“Ek Ders”lerimize dokunmayın!

Eğitim Sen, hükümete seslendi:
 Karacabey Eğitim Sen Temsilcisi Salih Tunç, hükümetin bütçe açığını kapatmak için öğretmenlerin “Ek Ders” ücretlerini gasp etmeye çalıştığına dikkat çekti.
            Hükümetin öğretmenlerin dışında yoksul ve emekçilerin sırtından bütçe açığını kapatmaya çalıştığına değinen Tunç, “Beklenen oldu ve bütçe açığı hızla büyümeye başladı. Aslında bütçenin açık vermesi kimseyi şaşırtmadı. Çünkü yerel seçimlerin arifesinde hazırlanan bütçenin gerçekçi olmadığı daha başından biliniyordu” dedi.
            Bütçe açığının tümüyle dar gelirliden kapatılmak istendiğine işaret eden Salih Tunç, “Asıl şaşırtıcı olan, hükümetin bu açığı tümüyle dar gelirlilerin, ücretlilerin, yoksulların sırtından kapatmaya çalışmasıdır. Temel tüketim maddelerine yapılan acımasız zamlar yetmezmiş gibi şimdi de yeni ‘tedbirler’ düşünülüyor. Basına yansıdığı kadarıyla hükümetin bütçe açığının faturasının dar gelirliye kesme niyetini açıkça gösteriyor: İlaçta katılım payı emeklilerde yüzde 10’dan 15’e, çalışanlarda ise yüzde 20’den 30’a çıkarılacak. Sağlık personeline döner sermayeden yapılan katkı payı ödemesinden yüzde 15 kesilecek. Sokak aydınlatma bedeli dahi vatandaşa yüklenecek.
            Emeklinin ve çalışanın sağlık hakkından kısıntıya gitmekten çekinmeyen, sokak lambalarının faturasını mahalle halkına kesmeye kalkan hükümet, öğretmenlerin ek ders ücretlerine de göz dikmiş durumda. Buna göre zorunlu ders saatleri haftada yirmi saate çıkarılan öğretmenlere ödenecek ek ders ücreti otomatikman düşüyor. Hükümet öğretmenlerin ek ders ücretlerinin gasp edilmesiyle 450 milyon lira elde etmeyi düşünüyormuş” diye konuştu.
Eğitim’deki sorunlar daha da artacak!

▬▬▬

▸ **Alıştırmalar**
[A] Ek ders metninde "Emeklinin ve çalışanın" ile "daha da artacak!" arasında kalan bölümü, bu iki ifade de dahil olmak üzere harfiyen kopyalayınız.
[B] Ek ders metnine göre şu soruları kısaca yanıtlayınız:
(i) Salih Tunç hangi görevde bulunmaktadır?
(ii) İlaçta katılım payı çalışanlarda yüzde kaçtan yüzde kaça çıkarılacaktır?
(iii) Hükümet, öğretmenlerin ek ders ücretlerinden ne kadar elde etmeyi düşünmektedir?
Alıştırmaları yapmak için verilere başvurmanız gerekmez.

▬▬▬

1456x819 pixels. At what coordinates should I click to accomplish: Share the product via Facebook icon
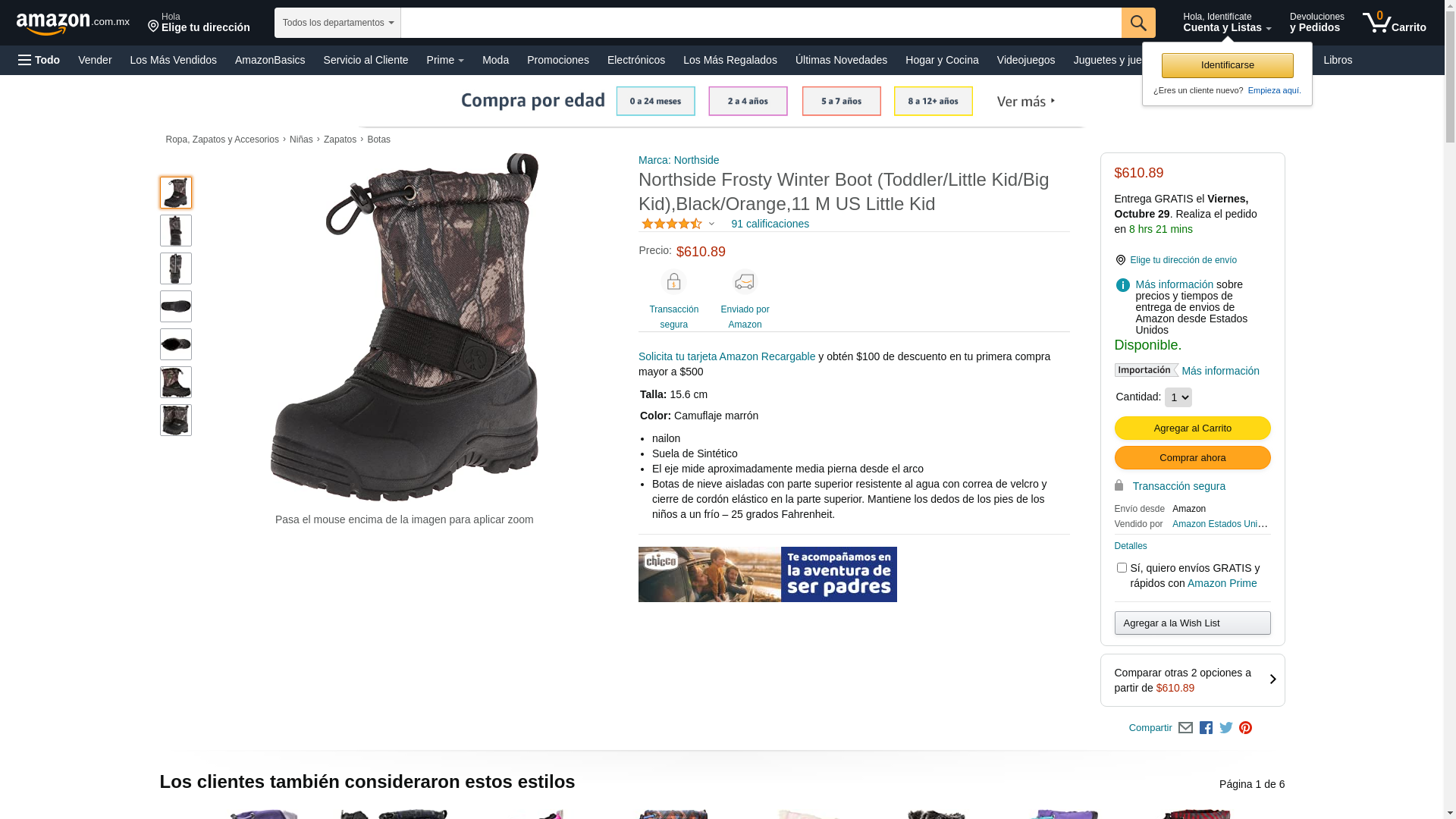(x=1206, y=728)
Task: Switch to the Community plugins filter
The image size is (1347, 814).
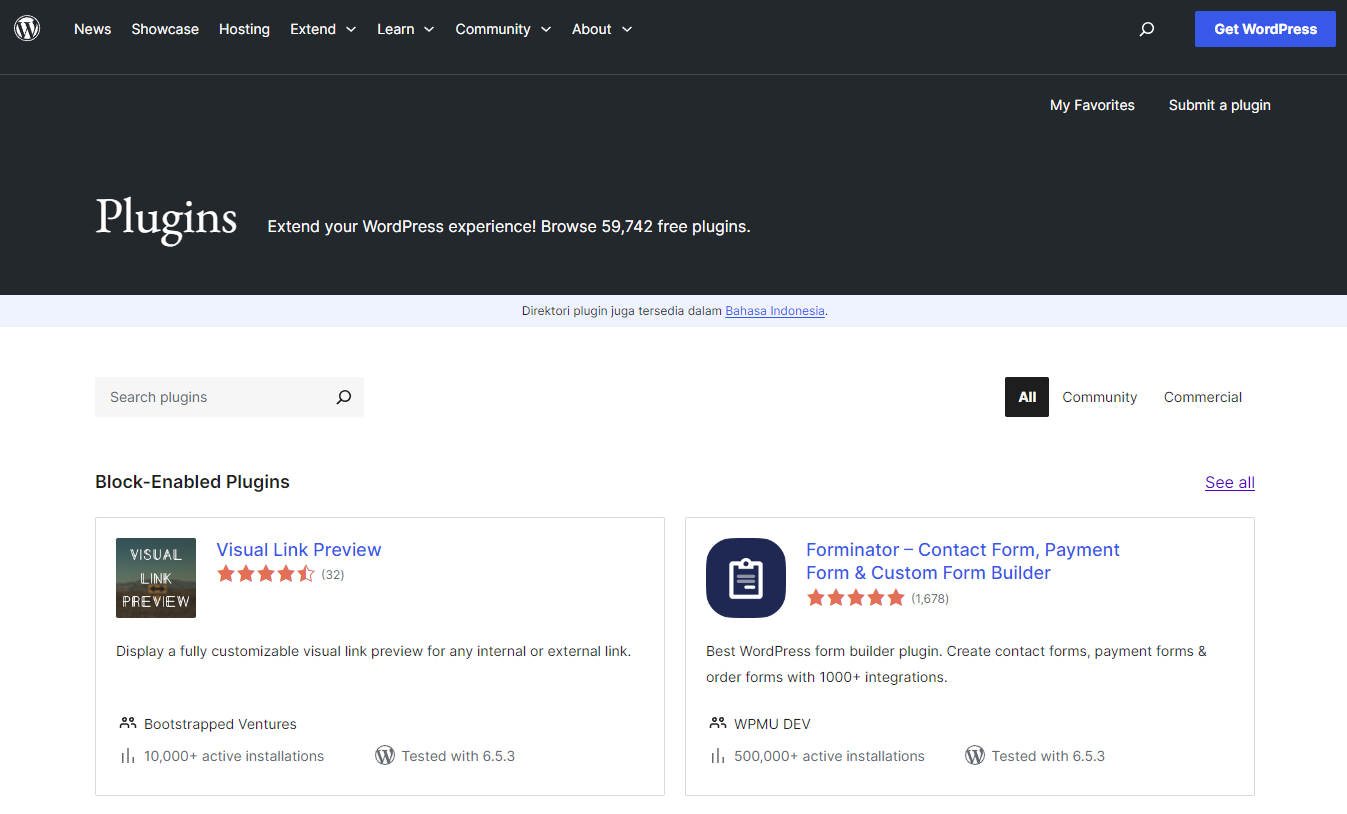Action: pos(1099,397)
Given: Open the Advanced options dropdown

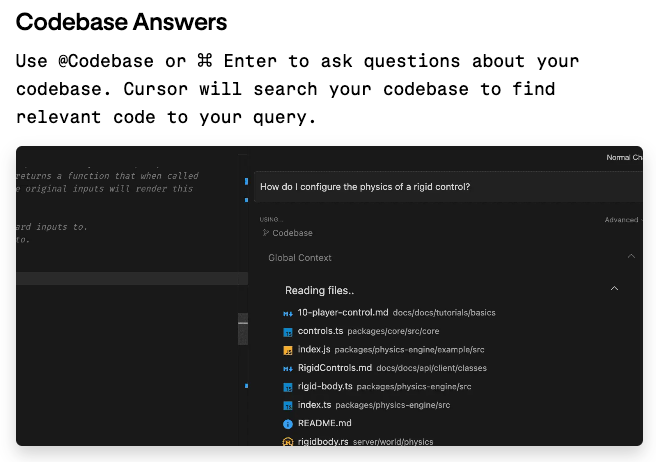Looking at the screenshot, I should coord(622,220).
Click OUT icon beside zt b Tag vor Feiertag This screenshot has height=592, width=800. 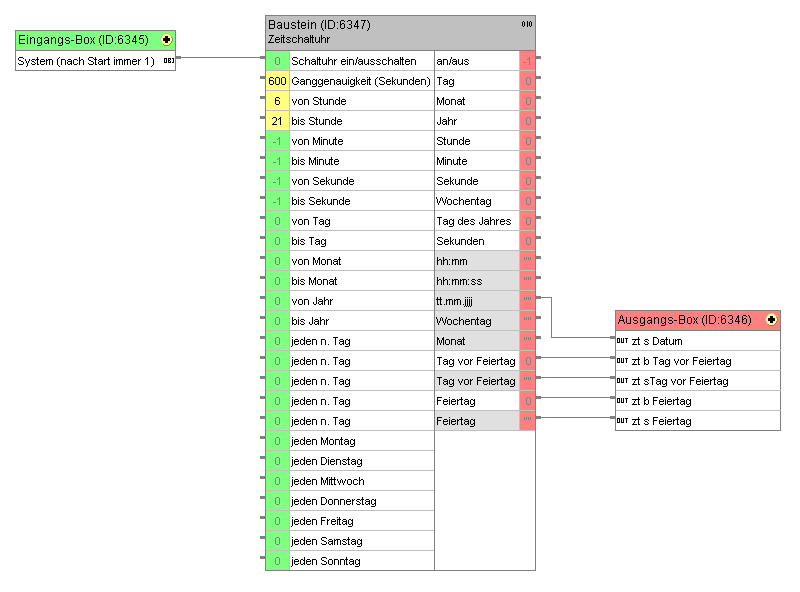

▬▬▬

▸ **Çözümler**
[A]
Emeklinin ve çalışanın sağlık hakkından kısıntıya gitmekten çekinmeyen, sokak lambalarının faturasını mahalle halkına kesmeye kalkan hükümet, öğretmenlerin ek ders ücretlerine de göz dikmiş durumda. Buna göre zorunlu ders saatleri haftada yirmi saate çıkarılan öğretmenlere ödenecek ek ders ücreti otomatikman düşüyor. Hükümet öğretmenlerin ek ders ücretlerinin gasp edilmesiyle 450 milyon lira elde etmeyi düşünüyormuş” diye konuştu.
Eğitim’deki sorunlar daha da artacak!

[B]
(i) Karacabey Eğitim Sen Temsilcisi.
(ii) Yüzde 20'den yüzde 30'a.
(iii) 450 milyon lira.